RSJ 08/1162/GM, 2 september 2008, beroep
Uitspraakdatum:02-09-2008

Dit onderwerp bevat de volgende rubrieken.

Uitspraak

nummer: 08/1162/GM

betreft: [klager] datum: 2 september 2008

De beroepscommissie als bedoeld in artikel 30 van de Penitentiaire maatregel (Pm) heeft kennisgenomen van een bij het secretariaat van de Raad ingekomen beroepschrift van

[...], verder te noemen klager,

gericht tegen medisch handelen door of namens de inrichtingsarts verbonden aan de penitentiaire inrichtingen (p.i.) Ter Apel,

alsmede van de overige stukken, waaronder het verslag van 16 april 2008 van de bemiddeling door de medisch adviseur bij het ministerie van Justitie.

Ter zitting van de beroepscommissie van 17 juli 2008, gehouden in de p.i. Amsterdam, is gehoord klager, bijgestaan door een tolk Noord Somalisch.

De inrichtingsarts verbonden aan de p.i. Ter Apel is niet ter zitting verschenen.
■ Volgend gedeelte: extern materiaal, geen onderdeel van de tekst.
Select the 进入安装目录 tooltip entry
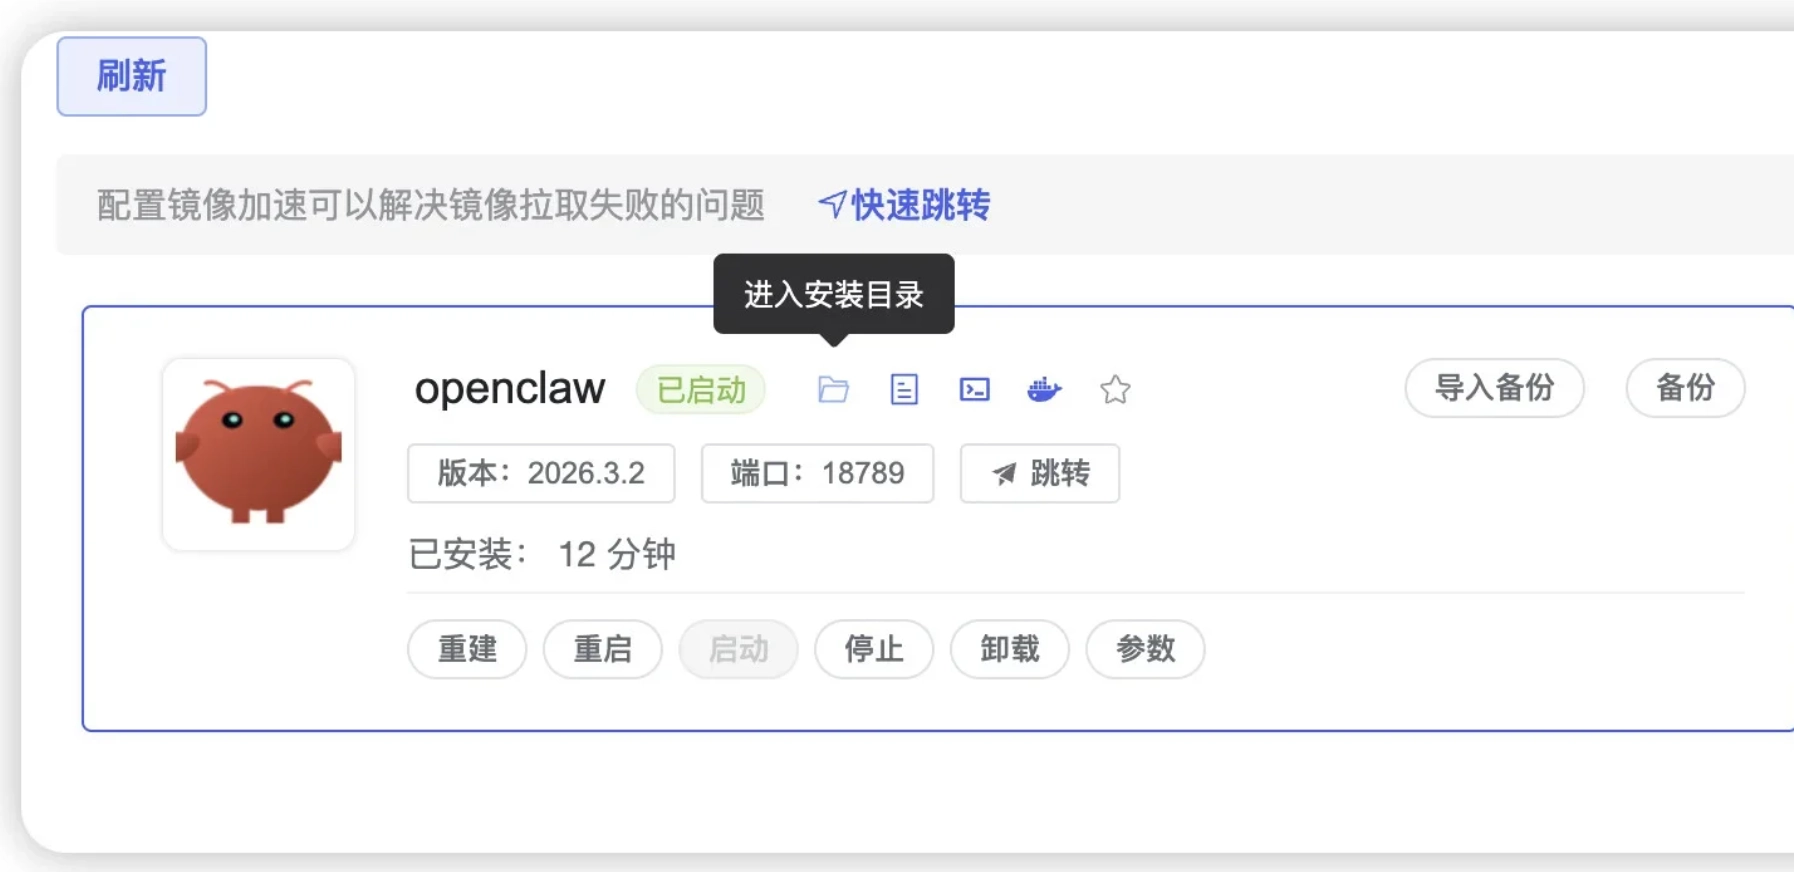The height and width of the screenshot is (872, 1794). 833,294
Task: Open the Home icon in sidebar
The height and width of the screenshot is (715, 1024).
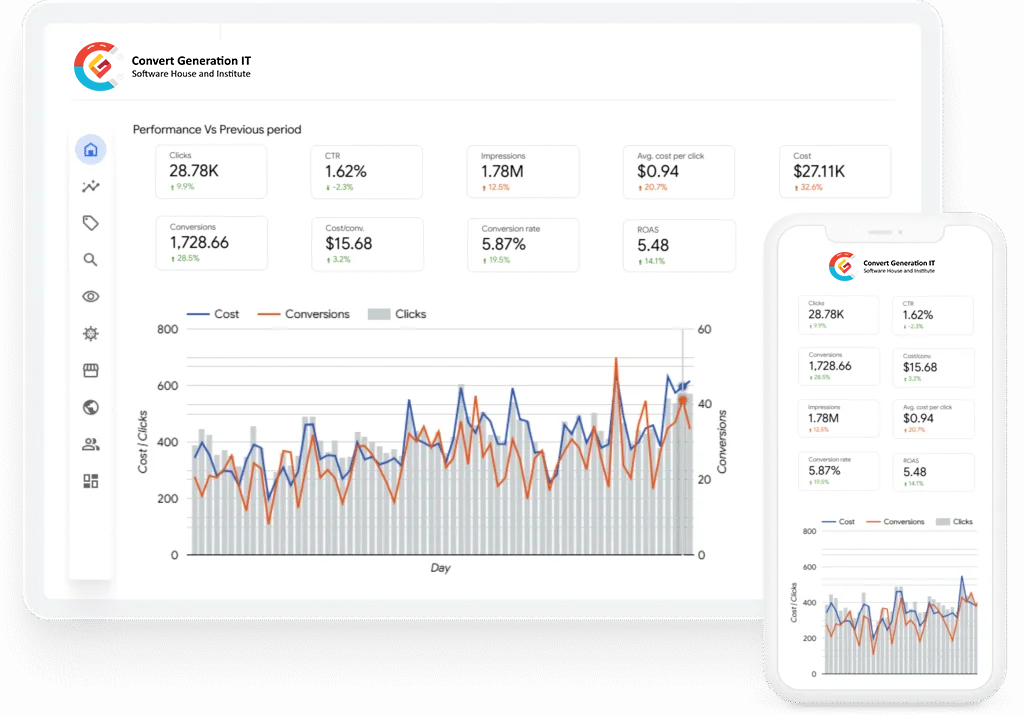Action: 90,150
Op grond van haar onderzoek overweegt en beslist de beroepscommissie als volgt:

1. De inhoud van het beroep
De klacht, zoals neergelegd in het verzoek om bemiddeling aan de medisch adviseur van 7 maart 2008, houdt in dat klager geen adequate medische behandeling is geboden voor zijn maagklachten.

2. De standpunten van klager en de inrichtingsarts
Klager heeft zijn klacht als volgt toegelicht.
Klager is erg ziek en krijgt geen behandeling. Hij heeft puistjes over zijn hele lichaam. Omdat de medicatie voor zijn maag niet hielp, kreeg hij andere medicatie voorgeschreven, maar die hielp ook niet. Klager neemt af en toe zijn medicijnen niet in,
omdat ze toch niet werken. Hij had die medicatie bijna een jaar lang geslikt. Voor de puistjes heeft hij geen trekzalf en gaasjes gekregen. Pantazol en Seroquel zijn hem ook niet voorgeschreven. Hij heeft nog steeds maag- en huidklachten. Hij braakt
bloed en heeft dat aan de medische dienst laten zien.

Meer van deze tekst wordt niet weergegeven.